[WORK ORDER] In the records below, begin at the line that has "Image resolution: width=1024, height=2253." and stop after the line that has "UNGARIA (529, 204)"; quote those lines verbatim and nothing more.
TASK DATA: Begin
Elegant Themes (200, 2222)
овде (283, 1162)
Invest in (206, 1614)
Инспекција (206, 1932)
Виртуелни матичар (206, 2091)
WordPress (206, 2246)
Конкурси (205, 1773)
TASK DATA: End
TASK DATA: Begin
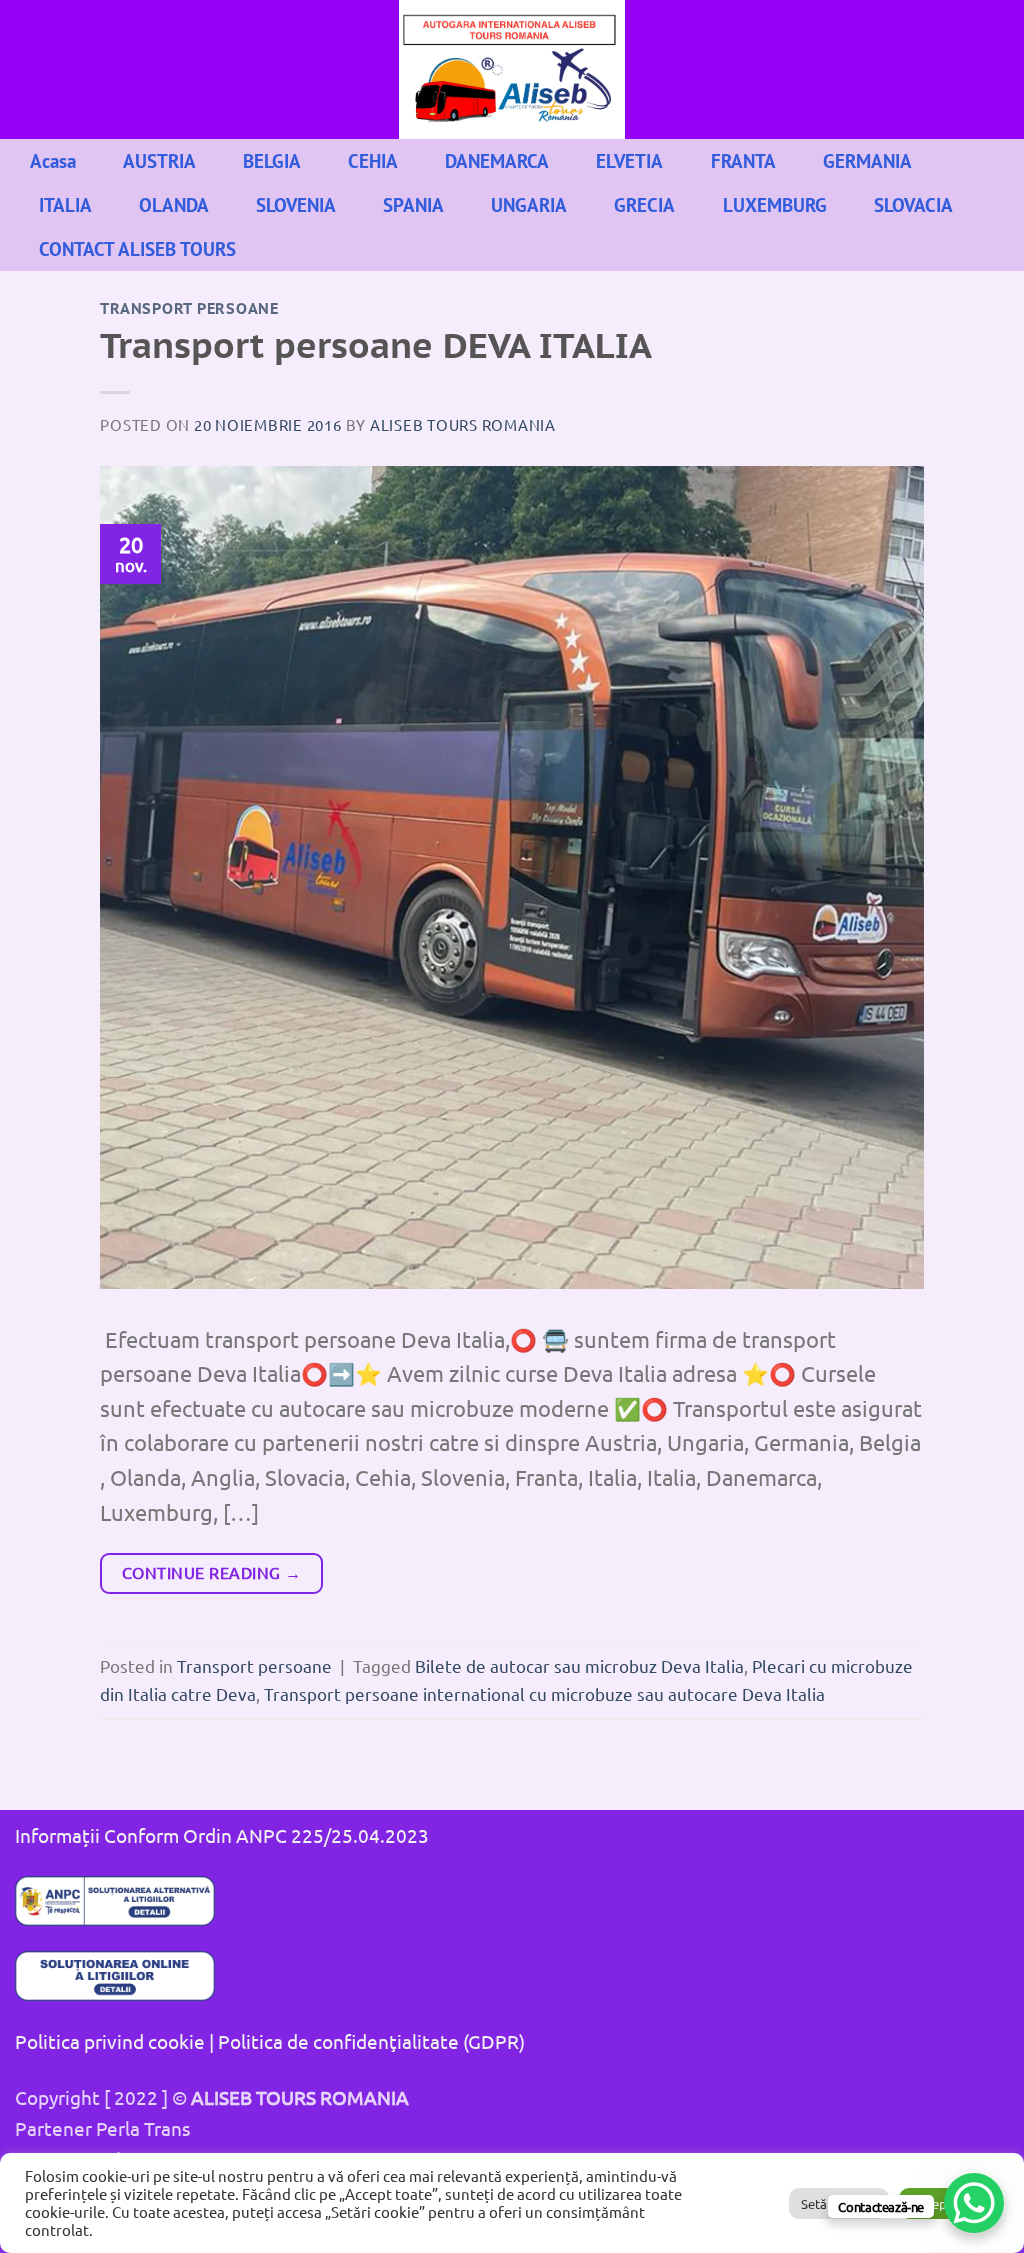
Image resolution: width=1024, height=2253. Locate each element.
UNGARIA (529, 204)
TASK DATA: End
[EXERCISE SOLUTION]
Image resolution: width=1024, height=2253. Locate each element.
UNGARIA (529, 204)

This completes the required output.